Strong ideation can take many forms, and involve many different techniques and approaches.  Knowing which methods to use for certain types of innovation initiatives and problems can be a challenge.  Some methods are well suited for complex technical challenges, while others are better suited for aesthetic or form challenges.  Some approaches work reasonably well on an individual basis, while others are most effective in a group setting.  I will devote a series of posts to discussing various ideation techniques I’ve found effective, how to do them, and when to use them.

This post focuses on an ideation method which I call “Diagonal Thinking” or “Forced Diagonals”.  This method involves starting with a central theme, and building ideas off of that theme.  Then the challenging part of the method is to require the creation of new ideas which combine two or more of the basic ideas in some way.  Though this method can be challenging, I’ve found that it can lead to the creation of a variety of unique and strong ideas.

Methods.  This technique can work in a variety of different ways, and you should adjust the methodology based on the personality of the group and the subject area of your ideation.  For any method, the facilitator should introduce the problem/challenge and pace the event.  Remember to focus on generating a large quantity of ideas, and use a timer to instill a sense of urgency for participants to create ideas quickly.

Example Method: On a sheet of paper, a whiteboard, or whatever media you choose, create a grid of nine squares or circles (3 x 3).  In the center circle, write a fundamental characteristic or goal related to the topic you are ideating.  For example, if you are trying to ideate new types of electric knives, you might write “things that cut” or “ways to cut” in the center circle.
Diagonal Innovation
Forced Diagonals Method Example

Next, have each participant (or yourself, if ideating alone) populate the circles directly above, below, to the right of, and to the left of the central circle, with an example of something that relates to what is written in the center circle.    To continue our example, if we wrote “things that cut” in the central circle, we might populate the four adjacent circles with “scissors”, “teeth”, “paper” (eg, paper cuts), and “razor blades”.  Try to encourage creativity in filling the circles.

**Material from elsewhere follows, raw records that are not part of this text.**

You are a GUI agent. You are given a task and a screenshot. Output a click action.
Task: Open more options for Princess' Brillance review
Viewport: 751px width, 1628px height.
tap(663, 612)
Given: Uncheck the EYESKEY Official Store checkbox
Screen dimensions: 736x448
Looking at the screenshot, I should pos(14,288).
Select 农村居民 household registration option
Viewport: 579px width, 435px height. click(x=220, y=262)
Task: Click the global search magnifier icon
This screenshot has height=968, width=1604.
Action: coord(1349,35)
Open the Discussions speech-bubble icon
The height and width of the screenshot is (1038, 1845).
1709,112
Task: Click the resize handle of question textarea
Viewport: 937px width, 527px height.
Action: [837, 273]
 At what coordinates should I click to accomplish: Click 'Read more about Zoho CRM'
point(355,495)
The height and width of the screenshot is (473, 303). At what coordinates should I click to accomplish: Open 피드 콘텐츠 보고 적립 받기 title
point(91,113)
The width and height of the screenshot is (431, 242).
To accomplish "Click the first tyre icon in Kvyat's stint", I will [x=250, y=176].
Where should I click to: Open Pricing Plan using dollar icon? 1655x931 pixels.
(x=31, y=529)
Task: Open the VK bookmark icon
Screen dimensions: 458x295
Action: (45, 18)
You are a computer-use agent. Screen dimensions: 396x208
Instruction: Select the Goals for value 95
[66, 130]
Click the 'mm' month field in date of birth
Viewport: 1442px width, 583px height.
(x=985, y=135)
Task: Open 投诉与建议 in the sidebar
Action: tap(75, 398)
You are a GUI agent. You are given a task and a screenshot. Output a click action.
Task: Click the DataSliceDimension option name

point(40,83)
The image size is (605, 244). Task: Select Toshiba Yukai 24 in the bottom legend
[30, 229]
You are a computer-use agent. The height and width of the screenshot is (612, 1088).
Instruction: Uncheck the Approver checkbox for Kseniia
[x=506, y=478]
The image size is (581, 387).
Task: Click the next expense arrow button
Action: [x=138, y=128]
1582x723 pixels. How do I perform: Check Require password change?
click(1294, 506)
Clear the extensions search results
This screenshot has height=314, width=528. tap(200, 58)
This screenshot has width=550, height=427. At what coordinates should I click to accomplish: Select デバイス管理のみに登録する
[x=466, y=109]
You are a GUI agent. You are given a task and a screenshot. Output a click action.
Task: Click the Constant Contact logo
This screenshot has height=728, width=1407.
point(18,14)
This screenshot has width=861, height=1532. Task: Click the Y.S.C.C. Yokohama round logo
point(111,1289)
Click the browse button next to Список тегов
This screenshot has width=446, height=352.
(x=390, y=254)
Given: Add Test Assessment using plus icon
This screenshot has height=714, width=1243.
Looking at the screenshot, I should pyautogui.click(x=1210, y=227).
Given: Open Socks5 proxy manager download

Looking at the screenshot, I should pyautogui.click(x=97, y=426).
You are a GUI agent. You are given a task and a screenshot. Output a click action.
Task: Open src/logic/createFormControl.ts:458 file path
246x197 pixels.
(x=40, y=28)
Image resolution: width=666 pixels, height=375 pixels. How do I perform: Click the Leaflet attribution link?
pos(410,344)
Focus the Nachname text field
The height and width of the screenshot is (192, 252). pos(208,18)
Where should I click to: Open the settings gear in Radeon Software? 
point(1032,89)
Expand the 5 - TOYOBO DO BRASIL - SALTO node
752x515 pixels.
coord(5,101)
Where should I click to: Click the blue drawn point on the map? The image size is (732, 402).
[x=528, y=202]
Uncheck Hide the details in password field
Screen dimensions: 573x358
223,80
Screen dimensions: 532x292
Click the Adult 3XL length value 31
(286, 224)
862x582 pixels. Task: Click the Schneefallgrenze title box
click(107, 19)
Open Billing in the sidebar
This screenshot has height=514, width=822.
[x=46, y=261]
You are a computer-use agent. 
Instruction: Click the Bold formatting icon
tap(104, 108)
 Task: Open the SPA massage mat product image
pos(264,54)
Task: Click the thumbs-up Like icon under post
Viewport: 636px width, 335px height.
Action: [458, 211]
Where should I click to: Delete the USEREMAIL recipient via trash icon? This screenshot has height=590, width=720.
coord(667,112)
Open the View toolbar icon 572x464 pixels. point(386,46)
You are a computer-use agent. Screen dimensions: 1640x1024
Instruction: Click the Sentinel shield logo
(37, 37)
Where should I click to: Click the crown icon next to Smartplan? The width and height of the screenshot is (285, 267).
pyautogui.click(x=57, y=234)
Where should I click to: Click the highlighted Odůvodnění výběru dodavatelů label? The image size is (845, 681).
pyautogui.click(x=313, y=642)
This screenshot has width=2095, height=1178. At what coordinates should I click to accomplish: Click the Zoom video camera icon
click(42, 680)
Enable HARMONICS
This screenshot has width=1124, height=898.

Now, in each of the corner circles, write an idea or concept that somehow combines the ideas in each of the two adjacent circles.  This effort can require some mental stretching, but don’t give up – populate every circle, even if the idea is a little silly or exotic.  For example, if our top circle is “teeth” and our right circle is “razor blades” we might populate the top right circle with “Rotary shaver”.   A rotary shaver typically includes several small blades that look kind of like teeth.

Lastly, take each corner idea or concept and tie it back to your ideation space with a new concept or idea.  So, if we populated a corner circle with “Rotary Shaver” and we’re ideating new types of electric knives, we might create an idea for an electric knife made up of a series of small rotary cutting blades.

When to use: Diagonal thinking is a good method for going deeper, after basic ideation techniques have reached a point of diminishing returns.  It forces participants to think into new corners, and can often yield ideas in areas that would otherwise be missed.  This technique makes a good solo or group activity.

When not to use: I would not recommend starting an ideation event with this technique.  This may also not be a good technique to use if your topic space is very broad, since it will not force thinking deep into corners. For example, if your topic space is “toys” that might be a bit broad for this technique.  But, feel free to try it; if you’ve got the right creative group it may still work well.